PyPI version License: MIT Documentation Tests

Table of Contents

✨ Features

  • Simplified Client Interface: A high-level MCPClient for easy interaction with MCP servers.
  • Multi-provider Support: Out-of-the-box support for Anthropic and OpenAI models. Note: OpenAI only supports remote MCP endpoints (not local/stdio/localhost). See: https://platform.openai.com/docs/guides/tools-remote-mcp
  • Flexible Transports: Connect to servers using STDIO, SSE, or Streamable HTTP. OpenAI only supports remote MCP endpoints.
  • Built-in Guardrails: Protect your application with content filtering, PII masking, and injection detection.
  • Conversation Management: Easily manage conversation history, context, and persistence.
  • Asynchronous by Design: Built with asyncio for high-performance, non-blocking I/O.
  • Extensible: Easily add new LLM providers, transports, or guardrails.

🚀 Getting Started

Installation

pip install mcpconn

Quick Start

Here's a simple example of how to use mcpconn to connect to an MCP server and interact with an AI model:

import asyncio
from mcpconn import MCPClient

async def main():
    # Connect to a local server using STDIO (Anthropic only)
    client = MCPClient(llm_provider="anthropic")
    await client.connect("python examples/simple_server/weather_stdio.py")

    # ---
    # OpenAI usage example (remote MCP only):
    # client = MCPClient(llm_provider="openai")
    # await client.connect("https://mcp.deepwiki.com/mcp", transport="streamable_http")
    # ---

    # Note: OpenAI does NOT support local/stdio/localhost servers.

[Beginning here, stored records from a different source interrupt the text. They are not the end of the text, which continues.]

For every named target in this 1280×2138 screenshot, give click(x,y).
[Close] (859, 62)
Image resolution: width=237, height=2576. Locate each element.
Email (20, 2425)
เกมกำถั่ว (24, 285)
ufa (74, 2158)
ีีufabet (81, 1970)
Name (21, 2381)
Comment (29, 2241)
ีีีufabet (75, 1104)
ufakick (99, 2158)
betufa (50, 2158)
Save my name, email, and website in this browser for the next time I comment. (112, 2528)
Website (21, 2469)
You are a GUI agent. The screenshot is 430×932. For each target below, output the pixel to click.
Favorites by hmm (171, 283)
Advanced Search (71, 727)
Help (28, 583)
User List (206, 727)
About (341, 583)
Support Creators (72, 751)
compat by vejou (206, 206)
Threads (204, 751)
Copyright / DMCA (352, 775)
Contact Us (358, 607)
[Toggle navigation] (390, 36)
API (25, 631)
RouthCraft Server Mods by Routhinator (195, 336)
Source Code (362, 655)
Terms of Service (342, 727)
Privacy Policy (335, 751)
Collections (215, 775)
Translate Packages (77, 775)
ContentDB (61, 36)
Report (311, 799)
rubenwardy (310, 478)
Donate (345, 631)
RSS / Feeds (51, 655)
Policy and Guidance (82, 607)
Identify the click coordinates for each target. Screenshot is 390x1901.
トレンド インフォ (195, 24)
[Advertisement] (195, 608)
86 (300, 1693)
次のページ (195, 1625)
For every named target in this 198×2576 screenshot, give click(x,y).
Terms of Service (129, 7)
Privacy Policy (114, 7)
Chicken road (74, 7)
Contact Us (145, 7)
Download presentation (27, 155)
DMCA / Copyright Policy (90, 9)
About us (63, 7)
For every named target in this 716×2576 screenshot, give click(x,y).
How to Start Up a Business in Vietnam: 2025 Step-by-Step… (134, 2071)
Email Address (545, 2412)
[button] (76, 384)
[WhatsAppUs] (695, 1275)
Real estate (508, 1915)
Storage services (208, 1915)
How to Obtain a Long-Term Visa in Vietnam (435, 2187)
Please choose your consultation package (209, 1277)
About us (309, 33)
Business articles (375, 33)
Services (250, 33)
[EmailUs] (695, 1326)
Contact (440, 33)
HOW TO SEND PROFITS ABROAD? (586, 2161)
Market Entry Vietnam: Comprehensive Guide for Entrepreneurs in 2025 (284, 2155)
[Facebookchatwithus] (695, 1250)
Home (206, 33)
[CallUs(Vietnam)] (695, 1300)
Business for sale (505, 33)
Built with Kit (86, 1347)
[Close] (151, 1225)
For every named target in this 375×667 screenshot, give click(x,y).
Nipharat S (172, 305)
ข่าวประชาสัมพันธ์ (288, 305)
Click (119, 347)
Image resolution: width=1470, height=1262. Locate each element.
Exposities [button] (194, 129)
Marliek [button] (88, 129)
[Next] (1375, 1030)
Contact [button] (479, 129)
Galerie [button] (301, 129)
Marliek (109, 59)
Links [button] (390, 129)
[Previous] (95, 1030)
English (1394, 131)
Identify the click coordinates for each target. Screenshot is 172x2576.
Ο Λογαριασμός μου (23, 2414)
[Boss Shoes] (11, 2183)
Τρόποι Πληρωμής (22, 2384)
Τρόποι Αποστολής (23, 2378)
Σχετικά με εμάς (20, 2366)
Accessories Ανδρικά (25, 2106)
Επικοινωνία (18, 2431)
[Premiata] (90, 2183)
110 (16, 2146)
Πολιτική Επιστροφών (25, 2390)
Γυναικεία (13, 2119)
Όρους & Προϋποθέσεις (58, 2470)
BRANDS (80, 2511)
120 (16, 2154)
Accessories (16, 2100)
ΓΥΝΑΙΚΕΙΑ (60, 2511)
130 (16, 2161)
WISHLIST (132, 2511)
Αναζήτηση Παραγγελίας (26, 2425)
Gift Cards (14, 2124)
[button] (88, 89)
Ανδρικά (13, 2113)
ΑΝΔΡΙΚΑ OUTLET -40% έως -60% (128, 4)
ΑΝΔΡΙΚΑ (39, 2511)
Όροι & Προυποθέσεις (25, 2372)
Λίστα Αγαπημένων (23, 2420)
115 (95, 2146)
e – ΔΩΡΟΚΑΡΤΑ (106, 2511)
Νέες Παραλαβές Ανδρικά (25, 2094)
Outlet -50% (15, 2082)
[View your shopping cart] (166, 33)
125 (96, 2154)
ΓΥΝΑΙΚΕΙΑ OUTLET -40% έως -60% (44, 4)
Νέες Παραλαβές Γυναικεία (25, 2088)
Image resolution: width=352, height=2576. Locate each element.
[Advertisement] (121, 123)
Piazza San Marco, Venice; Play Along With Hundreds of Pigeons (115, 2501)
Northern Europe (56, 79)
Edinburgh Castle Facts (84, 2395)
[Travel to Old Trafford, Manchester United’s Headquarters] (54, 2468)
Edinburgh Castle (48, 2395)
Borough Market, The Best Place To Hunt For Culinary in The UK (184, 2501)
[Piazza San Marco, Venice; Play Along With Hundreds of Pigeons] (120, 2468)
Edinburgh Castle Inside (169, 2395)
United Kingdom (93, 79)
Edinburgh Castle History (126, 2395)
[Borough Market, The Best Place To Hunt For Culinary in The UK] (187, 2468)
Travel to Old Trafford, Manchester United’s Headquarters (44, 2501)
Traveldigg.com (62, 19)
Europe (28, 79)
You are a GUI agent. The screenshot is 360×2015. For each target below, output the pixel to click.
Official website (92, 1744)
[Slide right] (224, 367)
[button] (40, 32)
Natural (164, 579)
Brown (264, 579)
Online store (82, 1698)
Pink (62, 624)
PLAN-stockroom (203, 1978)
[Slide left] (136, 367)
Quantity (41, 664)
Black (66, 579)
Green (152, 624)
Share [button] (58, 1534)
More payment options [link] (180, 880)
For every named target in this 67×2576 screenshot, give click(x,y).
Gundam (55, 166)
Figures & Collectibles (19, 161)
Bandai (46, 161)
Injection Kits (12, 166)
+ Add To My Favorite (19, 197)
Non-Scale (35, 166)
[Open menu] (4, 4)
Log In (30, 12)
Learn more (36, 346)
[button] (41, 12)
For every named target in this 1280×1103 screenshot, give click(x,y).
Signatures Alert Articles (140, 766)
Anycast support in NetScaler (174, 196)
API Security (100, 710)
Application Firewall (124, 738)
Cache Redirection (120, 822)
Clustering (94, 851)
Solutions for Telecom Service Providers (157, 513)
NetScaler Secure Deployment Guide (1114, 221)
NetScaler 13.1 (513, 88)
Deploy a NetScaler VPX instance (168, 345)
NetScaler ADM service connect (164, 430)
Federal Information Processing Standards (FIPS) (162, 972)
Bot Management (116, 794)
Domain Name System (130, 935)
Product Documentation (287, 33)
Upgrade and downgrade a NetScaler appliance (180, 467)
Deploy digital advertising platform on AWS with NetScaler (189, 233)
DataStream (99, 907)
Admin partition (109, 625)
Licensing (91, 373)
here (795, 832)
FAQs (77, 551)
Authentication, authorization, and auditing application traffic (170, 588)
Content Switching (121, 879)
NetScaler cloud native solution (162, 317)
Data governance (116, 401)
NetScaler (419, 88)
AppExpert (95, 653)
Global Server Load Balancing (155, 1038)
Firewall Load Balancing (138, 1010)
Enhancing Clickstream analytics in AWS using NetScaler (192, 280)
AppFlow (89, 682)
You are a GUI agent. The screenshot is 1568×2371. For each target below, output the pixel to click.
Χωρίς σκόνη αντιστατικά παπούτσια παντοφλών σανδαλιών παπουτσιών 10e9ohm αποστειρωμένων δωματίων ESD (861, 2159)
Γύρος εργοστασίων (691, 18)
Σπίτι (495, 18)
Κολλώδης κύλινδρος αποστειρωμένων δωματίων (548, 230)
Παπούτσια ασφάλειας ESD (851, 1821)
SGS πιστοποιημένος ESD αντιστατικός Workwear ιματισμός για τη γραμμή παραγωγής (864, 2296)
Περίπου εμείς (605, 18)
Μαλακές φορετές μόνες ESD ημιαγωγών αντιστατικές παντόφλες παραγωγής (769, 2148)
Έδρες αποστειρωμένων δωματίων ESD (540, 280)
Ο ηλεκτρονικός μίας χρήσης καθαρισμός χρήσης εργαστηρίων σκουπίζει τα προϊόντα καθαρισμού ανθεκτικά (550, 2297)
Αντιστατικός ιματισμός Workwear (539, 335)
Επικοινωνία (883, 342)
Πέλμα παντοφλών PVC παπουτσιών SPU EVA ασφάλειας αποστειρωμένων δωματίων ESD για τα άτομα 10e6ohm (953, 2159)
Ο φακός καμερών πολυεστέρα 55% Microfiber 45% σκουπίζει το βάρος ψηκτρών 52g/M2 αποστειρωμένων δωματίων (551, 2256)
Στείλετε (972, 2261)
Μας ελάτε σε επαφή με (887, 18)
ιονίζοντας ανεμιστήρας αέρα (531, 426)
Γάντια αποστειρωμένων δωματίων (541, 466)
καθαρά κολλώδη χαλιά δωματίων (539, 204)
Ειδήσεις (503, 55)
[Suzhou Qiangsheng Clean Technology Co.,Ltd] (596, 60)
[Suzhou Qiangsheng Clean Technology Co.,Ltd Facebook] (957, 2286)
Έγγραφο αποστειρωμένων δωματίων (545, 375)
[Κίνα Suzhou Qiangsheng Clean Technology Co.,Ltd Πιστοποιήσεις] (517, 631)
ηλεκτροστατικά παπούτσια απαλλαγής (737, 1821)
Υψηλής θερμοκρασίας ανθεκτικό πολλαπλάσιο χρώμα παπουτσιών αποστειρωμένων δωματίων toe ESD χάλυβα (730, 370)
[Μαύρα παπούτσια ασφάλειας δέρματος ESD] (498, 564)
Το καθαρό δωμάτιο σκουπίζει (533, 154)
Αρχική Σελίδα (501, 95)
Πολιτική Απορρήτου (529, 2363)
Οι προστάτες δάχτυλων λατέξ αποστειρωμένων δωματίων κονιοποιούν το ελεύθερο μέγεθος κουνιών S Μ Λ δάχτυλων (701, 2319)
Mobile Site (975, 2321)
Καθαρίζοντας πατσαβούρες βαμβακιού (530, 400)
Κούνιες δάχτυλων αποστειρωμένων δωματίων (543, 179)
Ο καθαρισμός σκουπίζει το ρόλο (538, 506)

See: https://platform.openai.com/docs/guides/tools-remote-mcp

    # Start a conversation
    conversation_id = client.start_conversation()
    print(f"Started conversation: {conversation_id}")

    # Send a message and get a response
    response = await client.query("Hello, world!")
    print(f"AI: {response}")

    # Disconnect from the server
    await client.disconnect()

if __name__ == "__main__":
    asyncio.run(main())

📚 Documentation

For full details on all features and the complete API reference, please visit our documentation site.

The documentation is automatically generated from the main branch and includes:

  • A full Getting Started guide.
  • In-depth tutorials and examples.
  • The complete API Reference.

🗺️ Roadmap

  • Add support for more LLM providers.
  • Implement a more comprehensive test suite.
  • Add more examples and tutorials.
  • Improve documentation and type hinting.

🤝 Contributing

Contributions are welcome! If you'd like to contribute to mcpconn, please follow these steps:

  1. Fork the repository.
  2. Create a new branch for your feature or bug fix.
  3. Make your changes and add tests.
  4. Ensure that the tests pass.
  5. Submit a pull request with a clear description of your changes.

📄 License

mcpconn is licensed under the MIT License.

⚠️ Disclaimer

This project is under active development and may undergo significant changes.

Code of Conduct

We are committed to providing a welcoming and inclusive environment for everyone. Please read and follow our Code of Conduct.

🛡️ Security

If you discover a security vulnerability, please report it to us by emailing 2796gaurav@gmail.com. We will address all reports promptly.

🌟 Showcase

Have you built something cool with mcpconn? Written an article or created a video? We'd love to see it! Please open a pull request to add your project to this list.

💬 Support

If you have questions or need help, please open an issue in the issue tracker.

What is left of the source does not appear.